> _Directions for this task_
Filter the entries below down to the lines that hold "Check".

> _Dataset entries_
:::::

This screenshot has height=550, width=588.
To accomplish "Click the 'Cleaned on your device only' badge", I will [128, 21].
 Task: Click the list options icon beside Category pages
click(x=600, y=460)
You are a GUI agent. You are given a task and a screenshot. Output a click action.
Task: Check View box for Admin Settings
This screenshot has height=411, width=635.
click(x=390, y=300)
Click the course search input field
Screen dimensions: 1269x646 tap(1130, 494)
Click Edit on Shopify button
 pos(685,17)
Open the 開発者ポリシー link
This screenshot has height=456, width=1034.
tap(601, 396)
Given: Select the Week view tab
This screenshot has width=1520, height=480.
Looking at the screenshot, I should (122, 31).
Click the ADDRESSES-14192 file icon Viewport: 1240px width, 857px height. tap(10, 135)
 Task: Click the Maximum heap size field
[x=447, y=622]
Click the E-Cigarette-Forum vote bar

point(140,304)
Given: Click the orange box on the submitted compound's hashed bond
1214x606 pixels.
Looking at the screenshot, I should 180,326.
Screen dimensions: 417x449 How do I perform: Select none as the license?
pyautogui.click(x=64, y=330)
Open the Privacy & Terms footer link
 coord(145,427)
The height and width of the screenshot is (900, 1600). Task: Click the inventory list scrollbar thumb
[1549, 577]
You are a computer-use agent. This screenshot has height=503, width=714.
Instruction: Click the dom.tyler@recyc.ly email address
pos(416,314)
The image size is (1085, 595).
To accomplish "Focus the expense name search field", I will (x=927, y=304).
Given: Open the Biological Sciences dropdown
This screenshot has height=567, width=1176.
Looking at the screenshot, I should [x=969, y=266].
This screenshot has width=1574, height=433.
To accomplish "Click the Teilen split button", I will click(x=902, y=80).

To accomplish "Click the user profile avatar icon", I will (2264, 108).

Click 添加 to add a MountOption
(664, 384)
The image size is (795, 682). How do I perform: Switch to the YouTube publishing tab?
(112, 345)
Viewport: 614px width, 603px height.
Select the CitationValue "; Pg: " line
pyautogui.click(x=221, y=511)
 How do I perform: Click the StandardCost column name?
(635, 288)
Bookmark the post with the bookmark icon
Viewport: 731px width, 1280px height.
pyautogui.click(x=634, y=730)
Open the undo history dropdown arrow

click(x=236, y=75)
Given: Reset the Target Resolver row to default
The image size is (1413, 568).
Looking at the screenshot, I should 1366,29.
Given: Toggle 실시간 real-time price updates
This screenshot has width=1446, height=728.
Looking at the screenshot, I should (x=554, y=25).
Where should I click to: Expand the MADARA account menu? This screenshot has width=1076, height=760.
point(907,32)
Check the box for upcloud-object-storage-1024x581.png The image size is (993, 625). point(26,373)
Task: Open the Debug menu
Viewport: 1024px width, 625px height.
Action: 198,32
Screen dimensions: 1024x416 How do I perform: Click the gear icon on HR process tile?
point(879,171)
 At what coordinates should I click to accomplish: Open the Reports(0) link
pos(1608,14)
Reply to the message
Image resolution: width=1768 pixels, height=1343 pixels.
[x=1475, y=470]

:::::

> _Solution below_
Task: Check View box for Admin Settings
Check the box for upcloud-object-storage-1024x581.png The image size is (993, 625). point(26,373)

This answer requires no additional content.